From the very old and robust grape vines that engulf the fence of our property in Kea we gather and stuff tender grape leaves in May for our trademark dolmades. But the dark grapes our vines produce late in August, although sweet, are filled with seeds and difficult to swallow. Plus we hardly ever manage to harvest them when they ripen, since wasps and all kinds of insects attack them as soon as they start to blush. Come harvest time we just find bunches of rotten half-eaten grapes.
See also my piece on how I made my own Sour Grape Condiment.
So we decided to cut our grapes green and use them to make condiments, like the medieval verjuice or the old Persian ab-ghooreh and its Middle Eastern variations. The easiest way for us is to crush the grapes in a blender, pass the pulp through a sieve, and either use it immediately or freeze it. This freshly pressed juice is wonderfully tart, and not too sour.
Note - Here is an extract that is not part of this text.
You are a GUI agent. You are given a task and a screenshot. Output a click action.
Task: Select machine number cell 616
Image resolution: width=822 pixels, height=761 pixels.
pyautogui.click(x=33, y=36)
I often use it instead of lemon in vinaigrettes and in skordalia, the traditional garlic sauce, as a cook from the Pelion Mountain, in central Greece, suggested to me years ago.
Verjuice modern and medieval
The wine-like, clear, light-and-fruity verjuice produced now by wineries all over the world does not impress me much. It looks to me like yet one more addition to the zillion gourmet vinegar-like products. The old German Fuchs winery explains its production and recommended uses. Certainly it is “fruity” and “fresh-tasting,” but so is any good fruit vinegar, like my favorite ones from the Huilerie Beaujolaise. I must confess, though, that I haven’t tried verjuice as a drink with ice. Maybe it is a memorable non-alcoholic thirst-quencher.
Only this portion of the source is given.